Due Sunday, February 15, 2015 @ 11:59pm
- Update 2/11 8:15 PM: Added a few clarifications to the functionality descriptions of beargit checkout and beargit branch.
- Update 2/9 9:10 PM: We made another fix to the hw2_starter repo. If you ran git fetch before this point, please update. If you're starting after the listed time, this change does not affect you. We've also reduced the required number of tests you must submit from 3 to 2.
- Update 2/9 4:57 PM: Fixed typo in the beargit branch sample output
- Update 2/9 6:00 AM: Clarification that the fs_* functions do not require all paths to be within .beargit anymore.
Goals
- Learn about branches and checkouts in git and add similar functionality to beargit.
- Learn to test your C application to aid in building robust programs.
More beargit? Give me a break...
Last week, you implemented a basic version of beargit that supports init, add, rm, status, log and commit. However, this is not very useful yet -- while you can create a beargit repository and commit data to it, there is no way to retrieve it and go back to the state of a previous commit. In the first part of this week's homework, you will complete your beargit implementation to make this possible. And you will implement support for branches as well!
In addition, we have included a testing framework called CUnit, which provides a nice interface for writing and running unit tests. In this homework, you'll be required to write and submit tests for your code. This should hopefully help you resolve any deficiencies that exist in your hw1 submission.
Setup:
We are making a lot of changes to beargit, so your HW1 will stop working temporarily until you have finished the whole implementation of HW2. Fortunately, git can help you with that: for this homework, you will be doing all work on a new branch within your git repository -- you can always change back to your original branch (called master) where you will find your previous, working copy of HW1.
Step 5 below will walk you through fetching the updated codebase. Git will, in effect, "magically" merge together your implementation and our changes to the skeleton.
Important changes since last week
- We added a new numerical constant: BRANCHNAME_SIZE, the maximum length of a branch name (including NULL terminator)
- We refined the fs_* functions, they now also show their arguments at an error. They also don't require all files to be within .beargit anymore.
- We added a new helper function: int fs_check_dir_exists(const char* dirname). This function tests whether a given directory exists.

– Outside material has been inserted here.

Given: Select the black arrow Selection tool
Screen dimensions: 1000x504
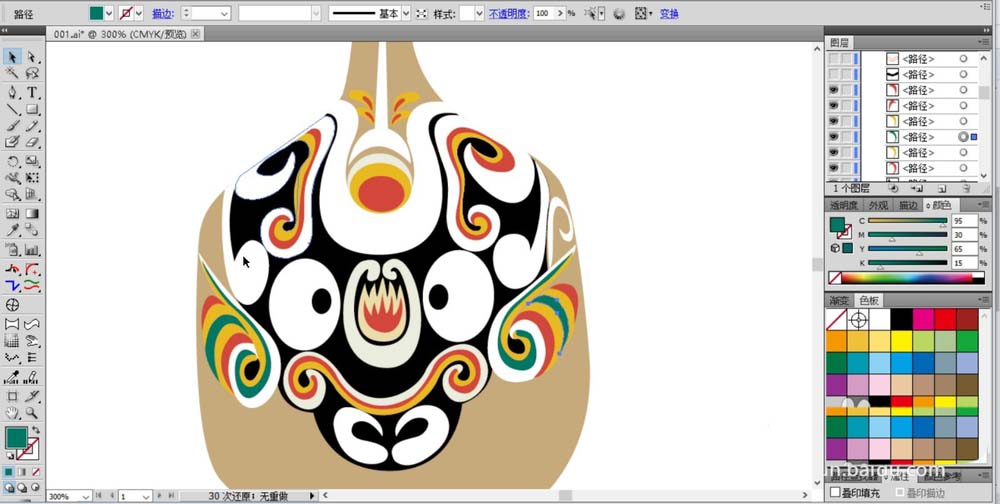Looking at the screenshot, I should coord(12,57).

- We added cunittests.c, a new file where you can define unit tests to test your code.
Unit Testing in C
In order to make testing easier for you, we've hooked up a framework called CUnit to the beargit code. You can learn more about CUnit here.

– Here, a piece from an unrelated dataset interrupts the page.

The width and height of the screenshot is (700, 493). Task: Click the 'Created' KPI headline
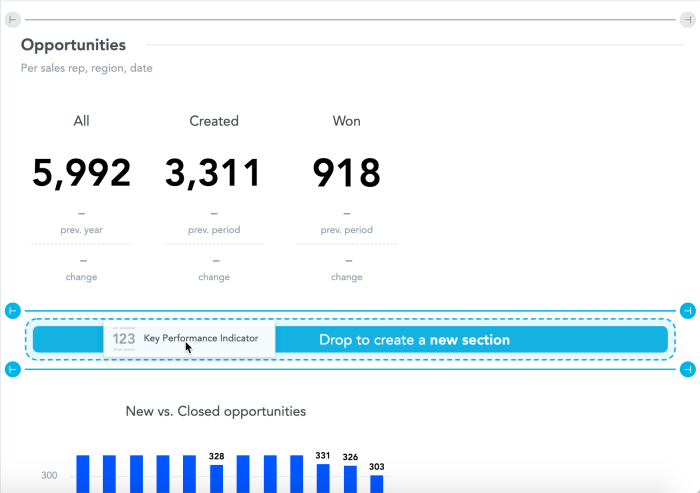pos(214,121)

One issue with Unit Testing is that by default you wouldn't be able to capture the output of calls to printf or fprintf (to stdout and stderr). Since your outputs to stdout/stderr are important for beargit, we've provided some code that replaces calls to printf/fprintf with a custom function that directs output to two files, TEST_STDOUT and TEST_STDERR. You can read these files as you would any other file, allowing your testing code to analyze the output that your functions print to the screen.
All of your unit tests will live in cunittests.c. We've provided two example test suites, each containing one test, along with test suite initialization functions to make your life easier. The initialization function (int init_suite(void) in cunittests.c) will destroy any existing .beargit directory, and remove old copies of TEST_STDOUT and TEST_STDERR. You will most likely not need to use the clean_suite function, which runs at the end of a test suite, but we have provided the stub in case you need it.
What is a "suite"?
A test suite is essentially a collection of tests. To add test suites, you can use the following boilerplate code in cunittests.c. Two examples of this are already provided.
Creating the Test Suite
You'll need to add the following code in cunittester() once per test suite:
[... inside of cunittester() in cunittests.c ...] [ Replace pSuiteN below with a suitable name, like pSuite5 ] CU_pSuite pSuiteN = NULL; // replace N with the test number /* add a suite to the registry */ /* You don't necessarily have to use the same init and clean functions for * each suite. You can specify the function names in the next line: */ pSuiteN = CU_add_suite("Suite_N", init_suite, clean_suite); if (NULL == pSuiteN) { CU_cleanup_registry(); return CU_get_error(); }
Adding Tests to the Suite
You'll need to add the lines below for each test function that you want to add to the suite. In the example below, we are adding the function simple_sample_test to the suite.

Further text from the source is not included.